Cause-specific cumulative incidence functions by age.
Note. Unadjusted cumulative incidence functions of kidney failure (left; solid line) and death (right; dashed line) across age category in years (shaded areas represent the 95% confidence interval for the fitted curves). CKD = chronic kidney disease.
Relationship Between Age and the HR of Kidney Failure
The best model performance was achieved by specifying spline functions of age with knots at 60, 75, and 90 years and their interactions with cardiovascular disease and baseline eGFR (eTable 3; Akaike information criterion = 90 369 vs 90 611 of a linear model, likelihood ratio test P < .01). According to this model, the hazard of kidney failure associated with older age declined in a nonlinear fashion across the age range. At an eGFR of 25 mL/min/1.73 m2, the HR of kidney failure associated with a 10-year increase in age decreased from 0.76 (95% confidence interval = 0.73-0.79) at age 50 years to 0.43 (95% confidence interval = 34-56) at age 80 years in people without cardiovascular disease, and from 0.75 (95% confidence interval = 0.70-0.79) to 0.36 (95% confidence interval = 0.29-0.45) in people with cardiovascular disease (Figure 3). Except for people with eGFR as low as 15 mL/min/1.73 m2, the HR of kidney failure for a 10-year increase in age decreased with advancing age, especially in the presence of cardiovascular disease and with higher eGFR (Figure 4). With eGFR between 25 and 30 mL/min/1.73 m2, the HR decline associated with older age became steeper earlier in life.
Figure 3.
Association between older age and outcomes at 4 prespecified ages.
Note. Adjusted hazard ratios of kidney failure and death (eTable 3) associated with 10-year increment at ages 50, 60, 70, and 80 years, by the presence and absence of cardiovascular disease assuming an estimated glomerular filtration rate of 25 mL/min/1.73 m2. 95% CI indicates 95% confidence interval; CV+/CV– indicates with/without cardiovascular disease.
Figure 4.
Association between older age and kidney failure across the age range.
Note. Adjusted hazard ratios of kidney failure associated with 10-year age increment across continuous age values (eTable 3). Curves are estimated at prespecified eGFR (eGFR in mL/min/1.73 m2). CV+/CV– indicates with/without cardiovascular disease. eGFR = estimated glomerular filtration rate.

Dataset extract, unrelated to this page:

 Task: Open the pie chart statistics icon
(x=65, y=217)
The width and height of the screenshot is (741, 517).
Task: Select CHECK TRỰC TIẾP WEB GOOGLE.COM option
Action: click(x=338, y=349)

Relationship Between Age and the HR of Death
The increase in the HR of death associated with each 10-year increment in age was more pronounced in people without cardiovascular disease who had lower underlying risk of death (eFigure 5). The hazard of death increased in a nonlinear fashion with advancing age and varied by levels of eGFR and presence versus absence of cardiovascular disease (eFigure 6). eFigures 7 and 8 show the superior performance of the spline model, which assumes varying HRs with advancing age, as compared with the linear model, which assumes constant HRs as age varies.
Other Analyses
When we modeled the relationship between age and kidney failure or death using regression model of Fine and Gray, we found similar results (eFigure 9). These models included additional interaction terms to satisfy the proportionality assumption on the subhazard scale (eTable 4). We obtained similar results when we defined kidney failure as initiation of renal replacement or occurrence of sustained eGFR<10 mL/min/1.73 m2 (eFigure 10), receipt of a kidney transplant or registration in the provincial database of chronic dialysis (eFigure 11), or initiation of renal replacement or occurrence of moving average eGFR <15 mL/min/1.73 m2 (eFigure 12). Although the form of the relationship between age and kidney failure remained nonlinear when kidney failure was defined as start of renal replacement, the decline in the hazard with older age was more pronounced. For example, when kidney failure was defined as initiation of renal replacement or eGFR <10, the HR for an 85-year-old versus a 75-year-old was 0.5 and 0.7 in the presence and absence of cardiovascular disease, respectively, assuming an eGFR of 20 mL/min/1.73 m2. Corresponding HRs for renal replacement were 0.3 and 0.4, respectively. Model assumptions were met in all models (eFigures 13-16).
Discussion
In this population-based study, we found that in people with G4 CKD, the relationship between age and kidney failure was not constant but varied depending on age. While the direction of the relationship we found is consistent with existing studies, that is, there is an inverse association between age and kidney failure, our data do not support the linear relationship existing studies assume. The magnitude of the decline in the hazard of kidney failure for a given increment in age was larger with advancing age, regardless of other clinical characteristics. Similarly, the relationship between age and death was nonlinear as people aged. The magnitude of the increase in the hazard of death for a given increment in age was larger with advancing age. We also found that levels of eGFR and history of cardiovascular disease modify these relationships. At higher eGFR or in the presence of cardiovascular disease, age-dependent changes in the HR were larger than at lower eGFR levels or in the absence of cardiovascular disease. These findings have implications for accurate risk prediction given the large representation of older adults with severe CKD.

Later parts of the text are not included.